The underlying molecular heterogeneity of cancer is responsible for the dynamic clinical landscape of this disease. The combination of genomic and proteomic alterations, including both inherited and acquired mutations, promotes tumor diversity and accounts for variable disease progression, therapeutic response, and clinical outcome. Recent advances in high-throughput proteogenomic profiling of tumor samples have resulted in the identification of novel oncogenic drivers, tumor suppressors, and signaling networks; biomarkers for the prediction of drug sensitivity and disease progression; and have contributed to the development of novel and more effective treatment strategies. In this review, we will focus on the impact of historical and recent advances in single platform and integrative proteogenomic studies in breast and ovarian cancer, which constitute two of the most lethal forms of cancer for women, and discuss the molecular similarities of these diseases, the impact of these findings on our understanding of tumor biology as well as the clinical applicability of these discoveries.

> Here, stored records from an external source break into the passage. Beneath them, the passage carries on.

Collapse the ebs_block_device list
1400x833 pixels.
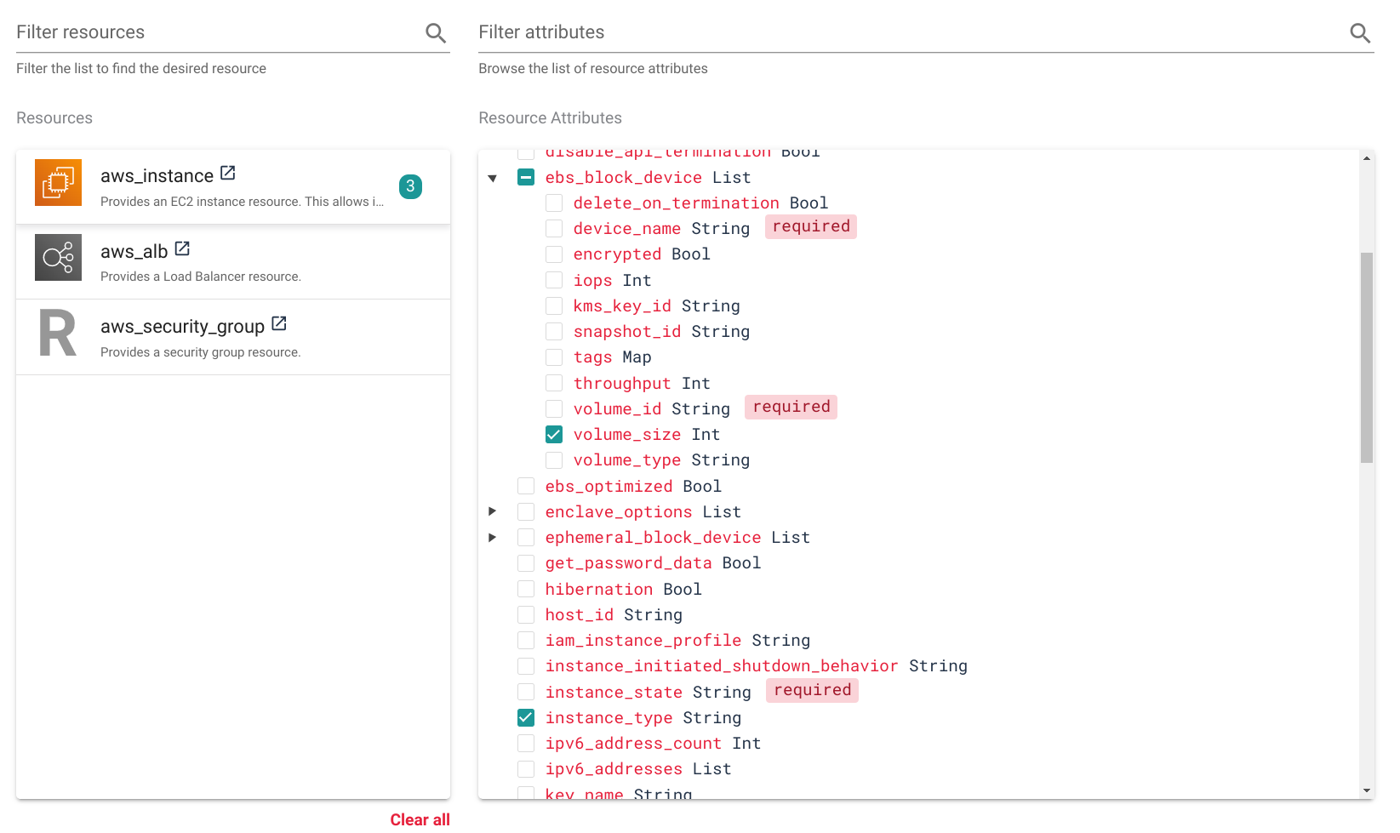pyautogui.click(x=492, y=179)
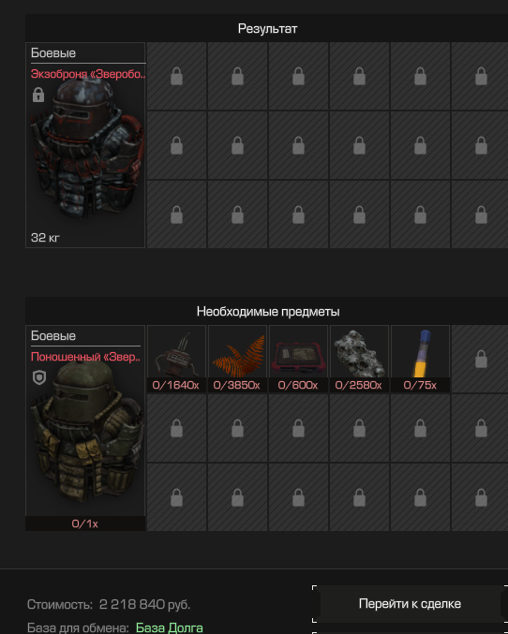Click the blue-yellow vial item 0/75x
Viewport: 508px width, 634px height.
click(420, 359)
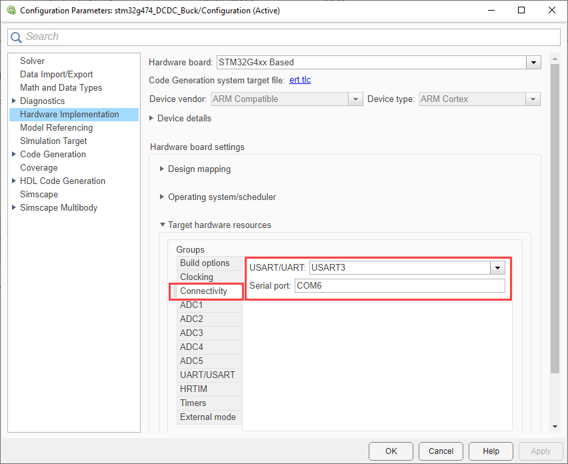Expand the Code Generation tree arrow
This screenshot has width=568, height=464.
[x=14, y=155]
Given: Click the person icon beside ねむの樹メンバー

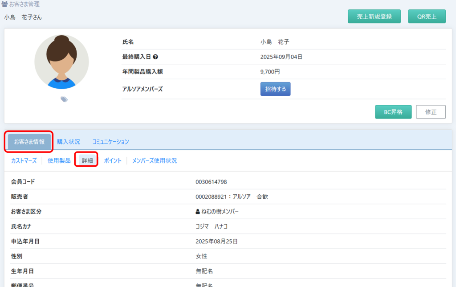Looking at the screenshot, I should [x=198, y=212].
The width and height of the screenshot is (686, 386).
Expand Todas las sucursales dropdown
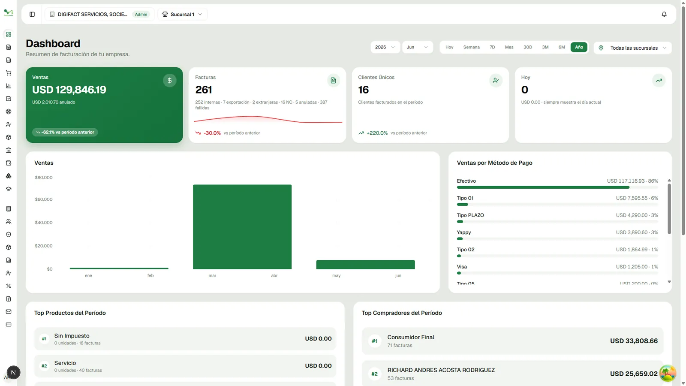click(632, 48)
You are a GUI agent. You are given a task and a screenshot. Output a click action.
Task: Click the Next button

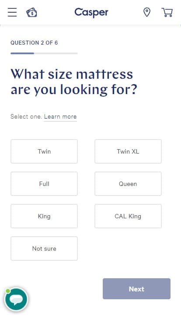pos(136,289)
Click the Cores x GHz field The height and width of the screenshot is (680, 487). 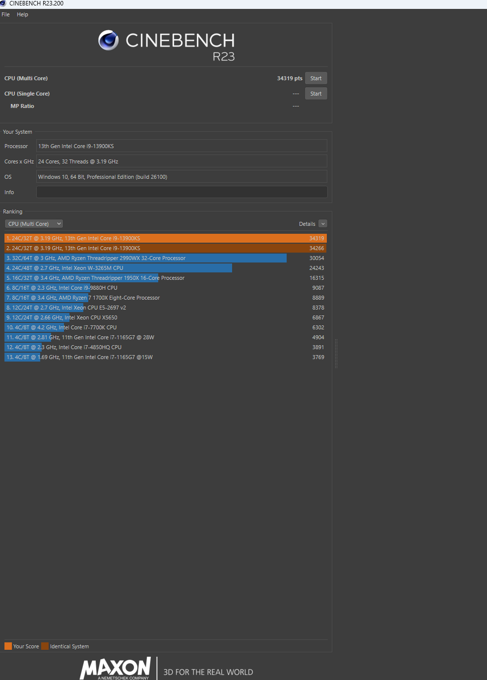(182, 161)
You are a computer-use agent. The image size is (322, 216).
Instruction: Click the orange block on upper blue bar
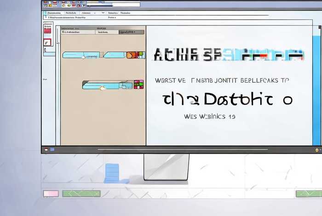click(x=131, y=55)
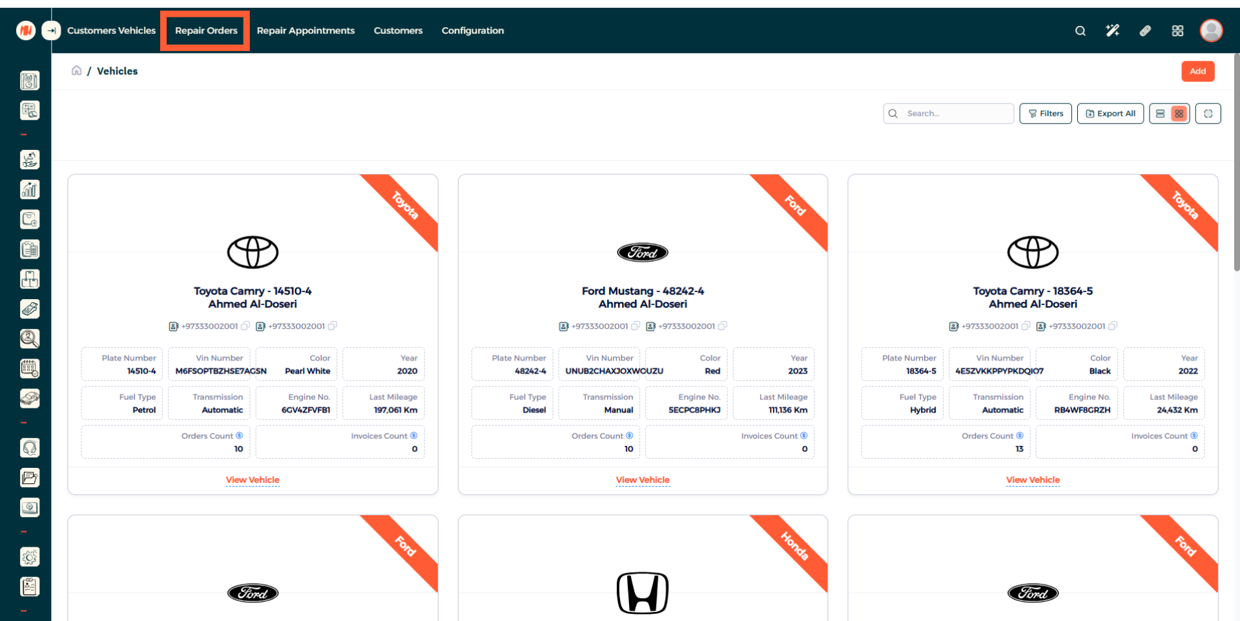Click the magic wand icon in header

click(1112, 30)
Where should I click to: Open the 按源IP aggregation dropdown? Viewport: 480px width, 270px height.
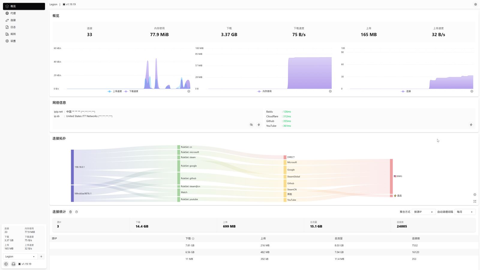coord(423,212)
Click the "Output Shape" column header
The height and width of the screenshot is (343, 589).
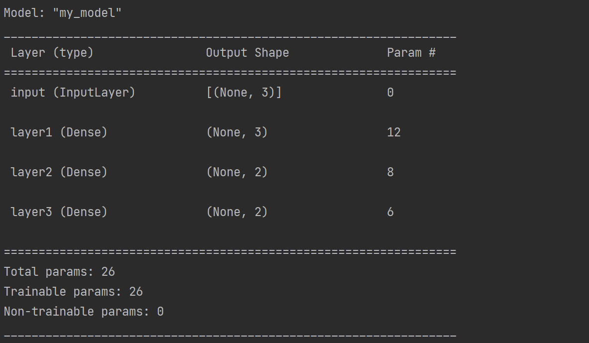(247, 53)
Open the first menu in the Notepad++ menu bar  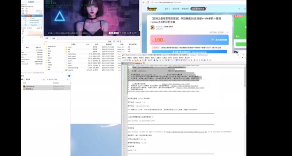[125, 58]
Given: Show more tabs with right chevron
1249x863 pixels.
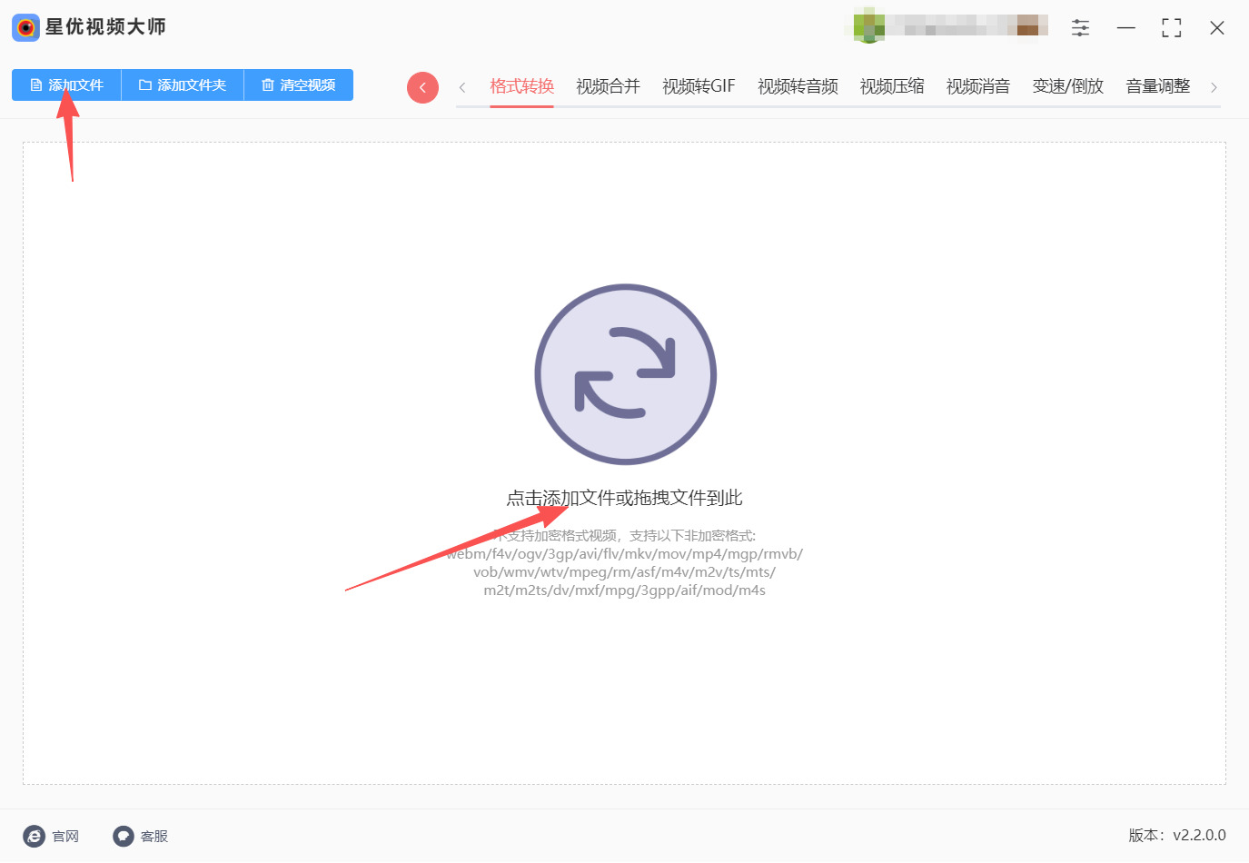Looking at the screenshot, I should (x=1214, y=87).
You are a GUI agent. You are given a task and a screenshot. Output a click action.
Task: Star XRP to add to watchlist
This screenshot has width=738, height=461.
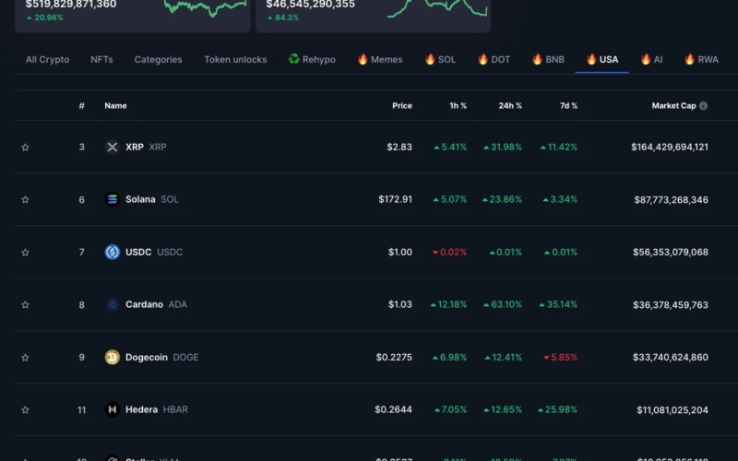tap(25, 147)
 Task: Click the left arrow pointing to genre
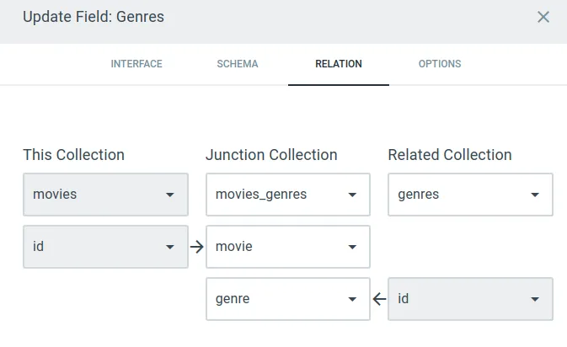pyautogui.click(x=379, y=299)
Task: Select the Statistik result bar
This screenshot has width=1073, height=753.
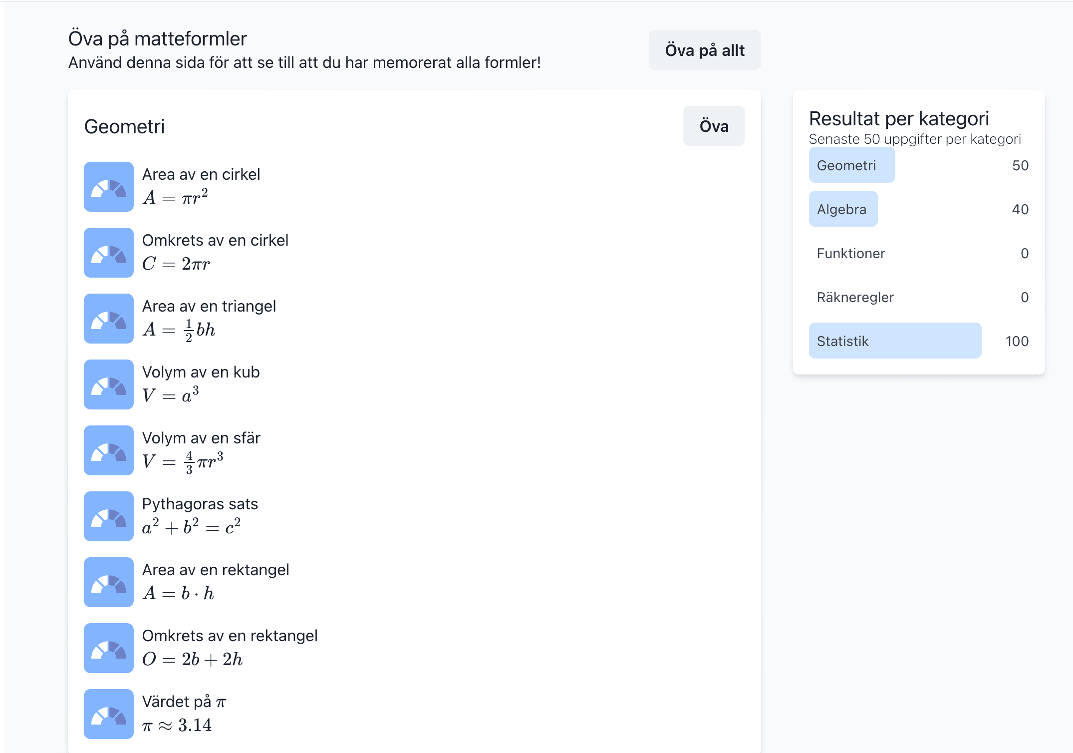Action: 895,341
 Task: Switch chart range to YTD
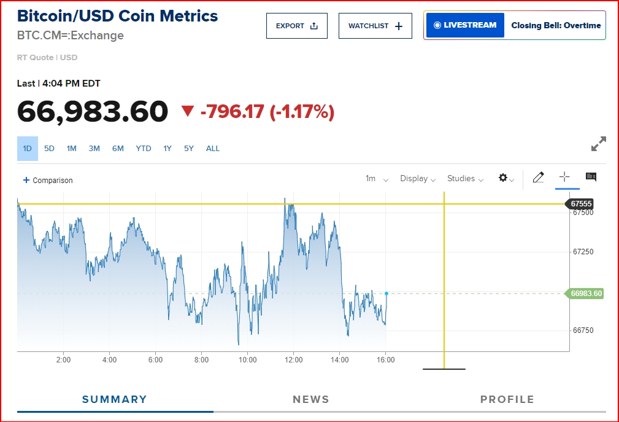click(x=144, y=149)
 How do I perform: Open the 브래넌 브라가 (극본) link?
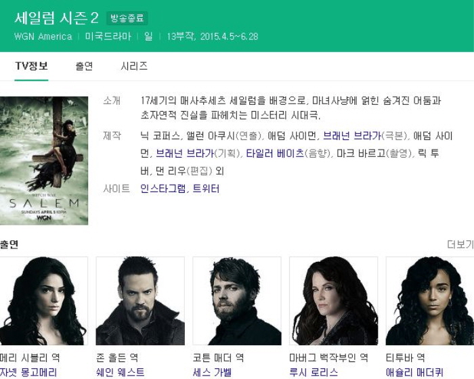click(352, 136)
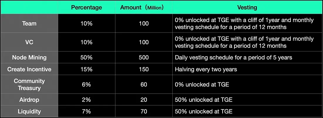This screenshot has height=118, width=323.
Task: Select the 500 amount cell
Action: coord(143,57)
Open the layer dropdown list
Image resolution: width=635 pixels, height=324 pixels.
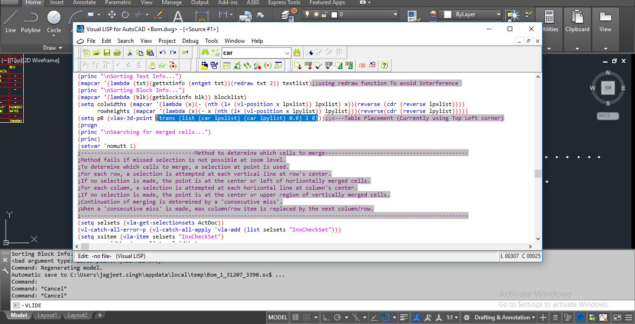click(x=395, y=14)
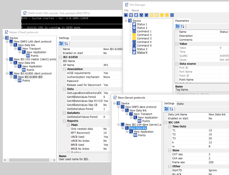229x175 pixels.
Task: Click alphabetical sort icon in Slave Settings
Action: [x=172, y=109]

Keywords: breast; cancer; genomics; ovarian; proteomics.

Figure 1

Gene expression-based classification of breast and ovarian cancers. The major molecular classifications of breast and ovarian cancers are depicted here. Further highlighted are the molecular similarities between high grade serous ovarian and basal-like breast cancer.

Figure 2

Use of single platform and integrative omics in cancer biology and medicine. The major contributions of single and multi-platform omics studies as well as single cell omics are summarized here. Single platform studies enable cataloging of mutation or alteration patterns, identifying signaling networks of interest and defining certain molecular subtypes. Multiplatform studies can further expand single platform-defined molecular subtypes and identify signaling pathways by identifying mutations in multiple genes representing multiple levels of pathway dysregulation. Single cell analyses allow for analyses of tumor cell subpopulations, identify cell transition states, map molecular markers and cell populations and identify circulating tumor cell populations. Orthogonal analysis of these data provides further context to genomic studies. These approaches contribute to a greater understanding of tumor biology as well as clinical advancements in treating cancer.